▶ _ACTIVITY_: Lines containing the word "accomplish" are to be copied from the data below.

▶ _STORED DATA_:
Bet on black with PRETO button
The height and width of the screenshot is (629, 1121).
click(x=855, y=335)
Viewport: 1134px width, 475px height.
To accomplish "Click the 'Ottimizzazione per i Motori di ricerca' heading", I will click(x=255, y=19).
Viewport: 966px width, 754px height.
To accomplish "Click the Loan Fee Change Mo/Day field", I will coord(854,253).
...
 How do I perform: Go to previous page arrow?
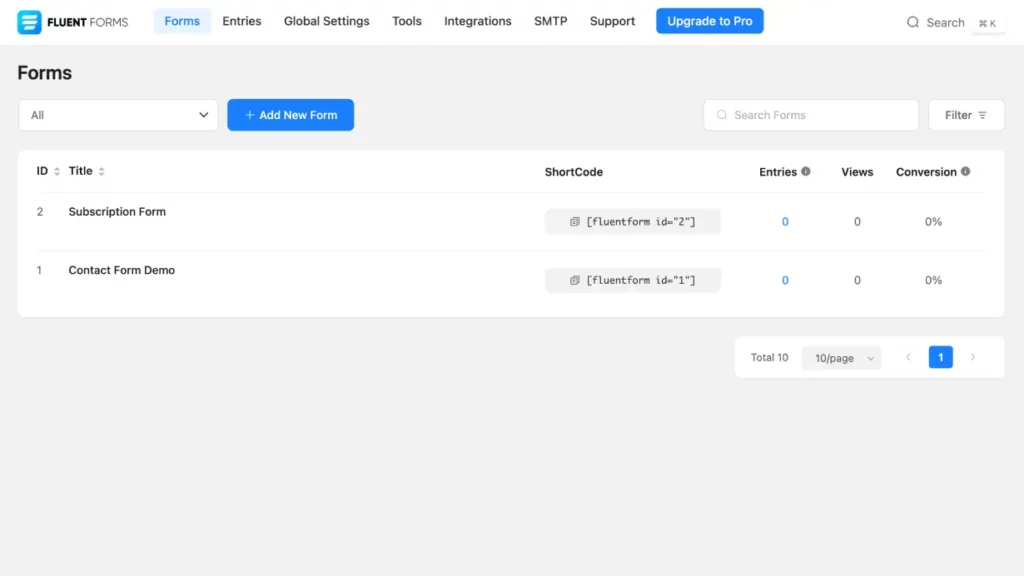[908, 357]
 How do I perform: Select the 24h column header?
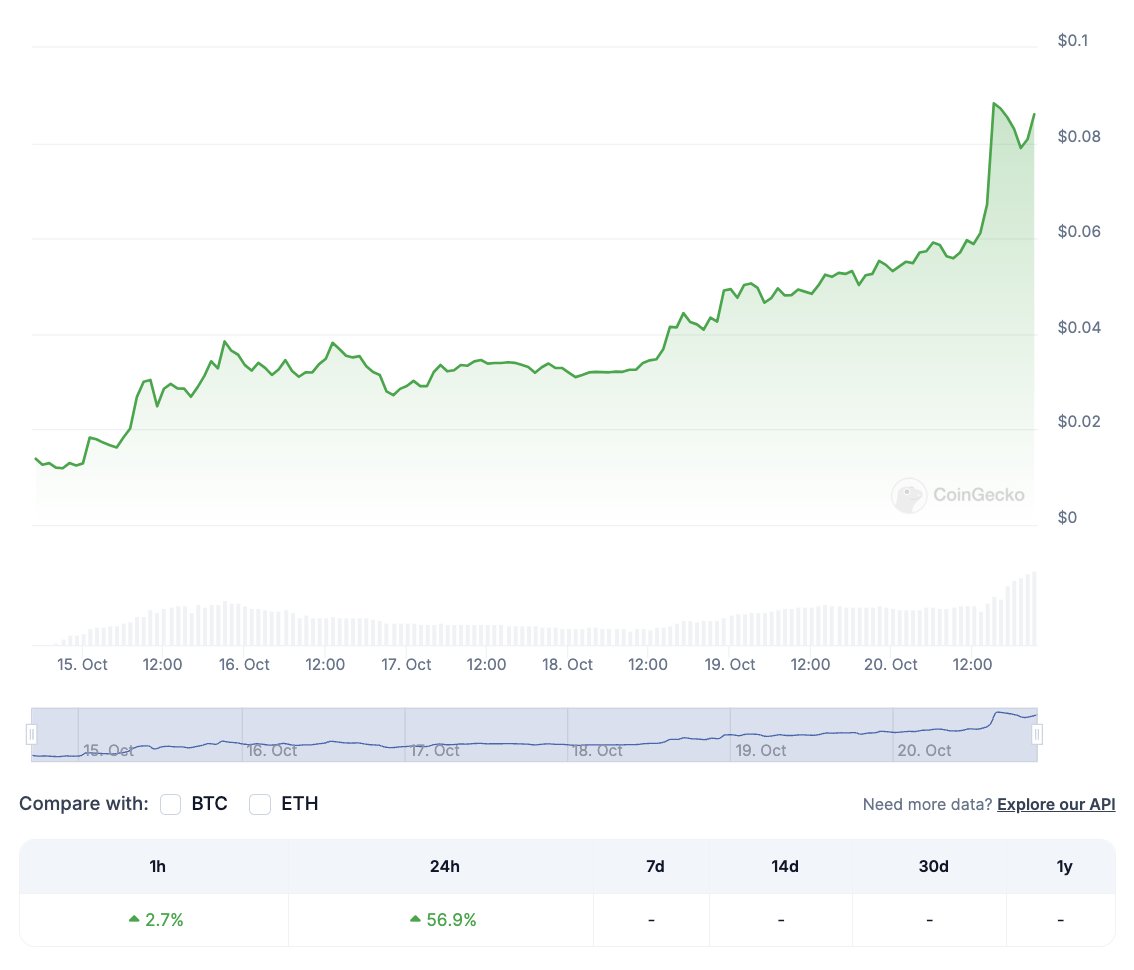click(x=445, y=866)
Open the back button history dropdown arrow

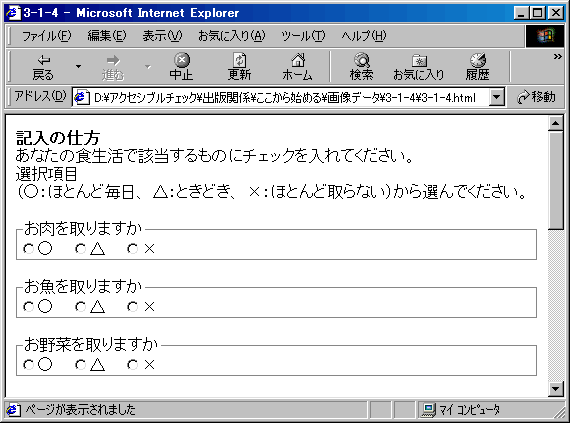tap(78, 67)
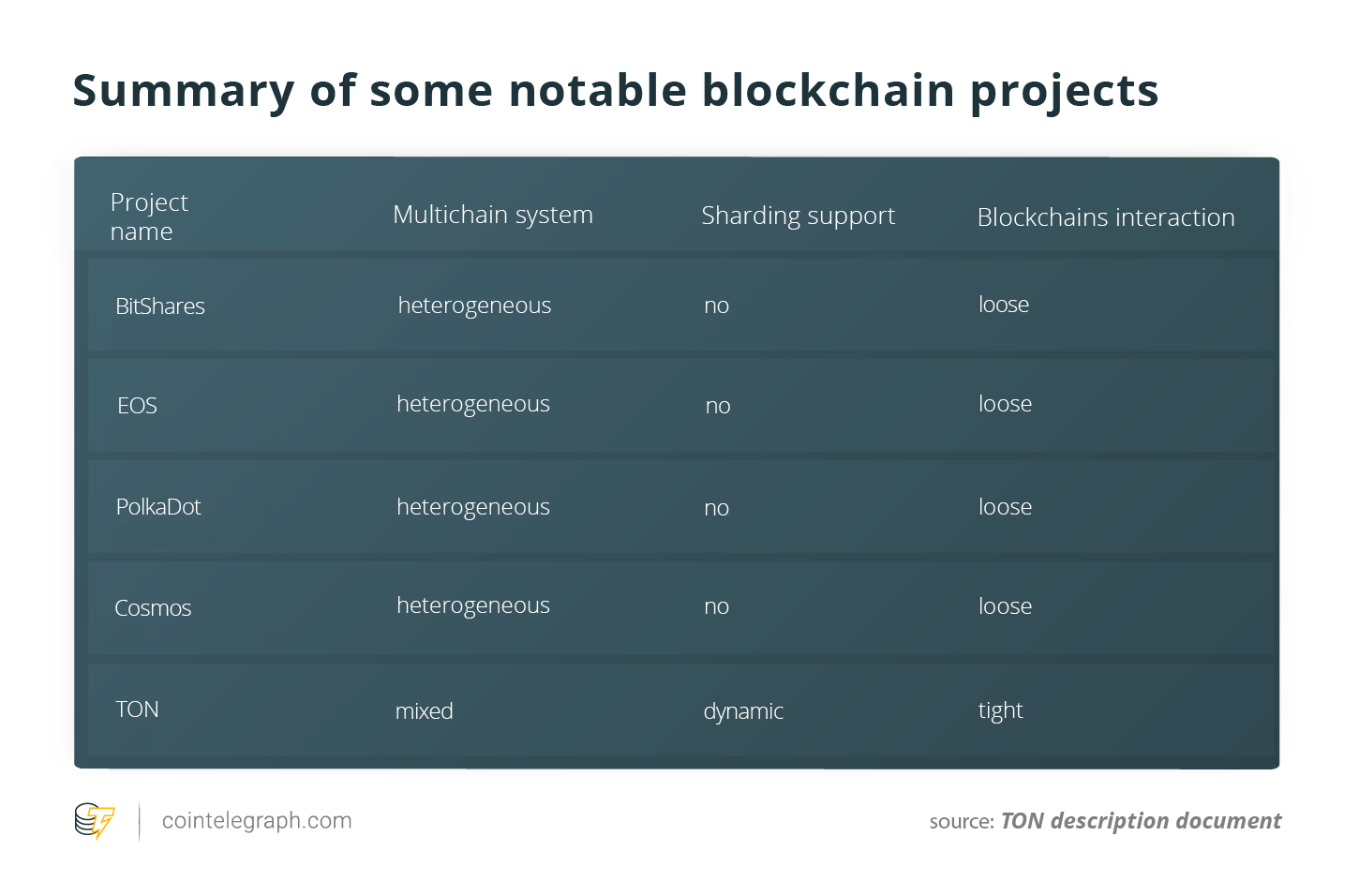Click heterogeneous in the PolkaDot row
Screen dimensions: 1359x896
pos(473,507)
* * *
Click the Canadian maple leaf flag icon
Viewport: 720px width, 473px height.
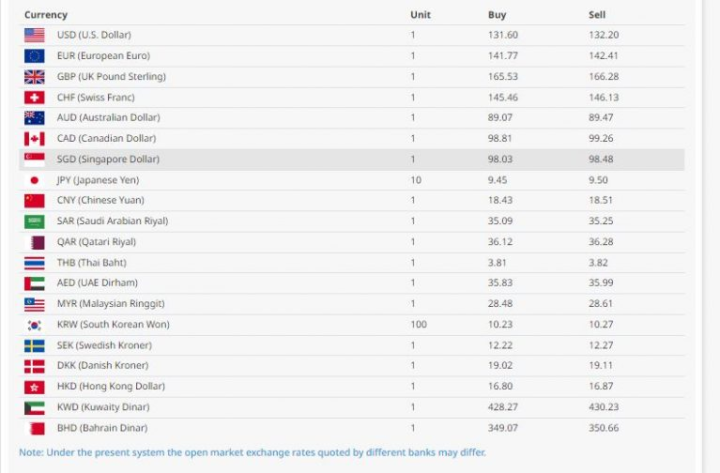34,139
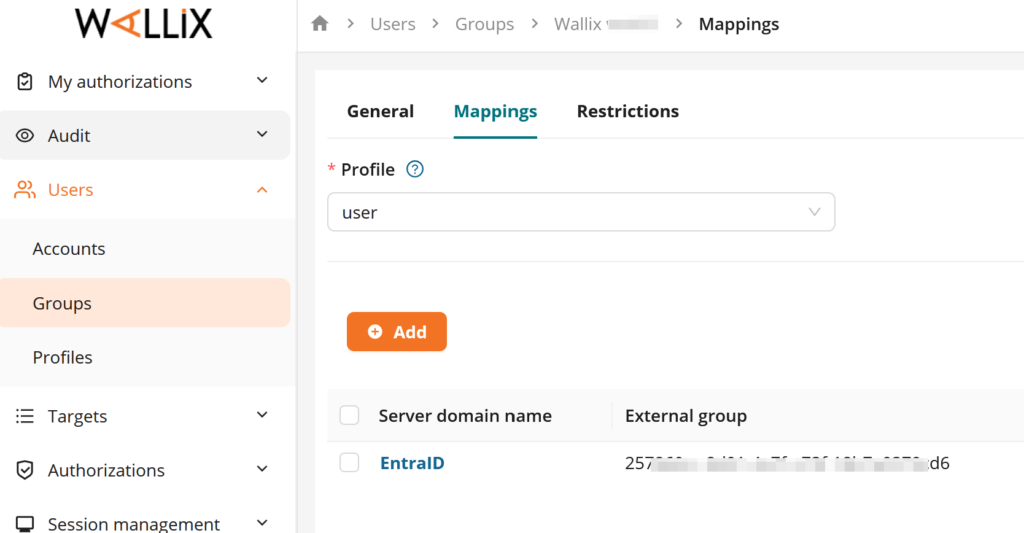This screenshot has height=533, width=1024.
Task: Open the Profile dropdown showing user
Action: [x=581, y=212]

▶ _RESPONSE TO THE EXERCISE_:
To accomplish "Click the 'Ottimizzazione per i Motori di ricerca' heading", I will click(x=255, y=19).
To accomplish "Click the Loan Fee Change Mo/Day field", I will coord(854,253).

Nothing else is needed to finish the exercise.